(Data extracted from a collection)
========================================================================

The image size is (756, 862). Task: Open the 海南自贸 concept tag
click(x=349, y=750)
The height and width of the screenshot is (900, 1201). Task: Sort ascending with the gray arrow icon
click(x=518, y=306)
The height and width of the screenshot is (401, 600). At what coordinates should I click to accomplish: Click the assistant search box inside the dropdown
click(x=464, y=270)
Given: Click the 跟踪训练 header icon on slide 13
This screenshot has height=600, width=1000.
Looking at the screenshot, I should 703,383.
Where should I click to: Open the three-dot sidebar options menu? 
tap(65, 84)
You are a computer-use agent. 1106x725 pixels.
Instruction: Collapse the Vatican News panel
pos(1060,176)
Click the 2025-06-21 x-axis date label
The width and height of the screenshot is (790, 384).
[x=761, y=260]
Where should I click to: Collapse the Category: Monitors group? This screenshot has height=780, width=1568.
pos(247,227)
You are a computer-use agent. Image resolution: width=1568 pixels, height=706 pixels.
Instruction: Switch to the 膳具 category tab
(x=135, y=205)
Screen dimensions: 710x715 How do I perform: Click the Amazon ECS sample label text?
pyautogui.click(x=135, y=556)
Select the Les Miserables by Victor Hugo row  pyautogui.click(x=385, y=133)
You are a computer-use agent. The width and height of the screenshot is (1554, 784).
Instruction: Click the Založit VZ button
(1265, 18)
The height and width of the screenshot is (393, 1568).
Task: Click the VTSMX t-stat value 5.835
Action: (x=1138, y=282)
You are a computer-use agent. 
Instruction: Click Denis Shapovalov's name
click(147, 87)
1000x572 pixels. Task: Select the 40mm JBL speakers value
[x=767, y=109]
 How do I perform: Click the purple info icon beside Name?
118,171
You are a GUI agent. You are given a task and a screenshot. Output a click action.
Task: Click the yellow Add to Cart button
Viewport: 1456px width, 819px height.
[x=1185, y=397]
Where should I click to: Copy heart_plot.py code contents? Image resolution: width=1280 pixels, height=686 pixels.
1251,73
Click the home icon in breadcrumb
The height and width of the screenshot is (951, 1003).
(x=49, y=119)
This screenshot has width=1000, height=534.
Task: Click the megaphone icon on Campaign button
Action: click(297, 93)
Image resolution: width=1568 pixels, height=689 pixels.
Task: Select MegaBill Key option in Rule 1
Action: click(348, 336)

========================================================================

Directions:
Every line that contains the string "computer" should be copied from the entries.

Task solution:
You are a computer-use agent. 1106x725 pixels.
You are a computer-use agent. Image resolution: width=1568 pixels, height=706 pixels.
You are a computer-use agent. The width and height of the screenshot is (1554, 784).
You are a computer-use agent. 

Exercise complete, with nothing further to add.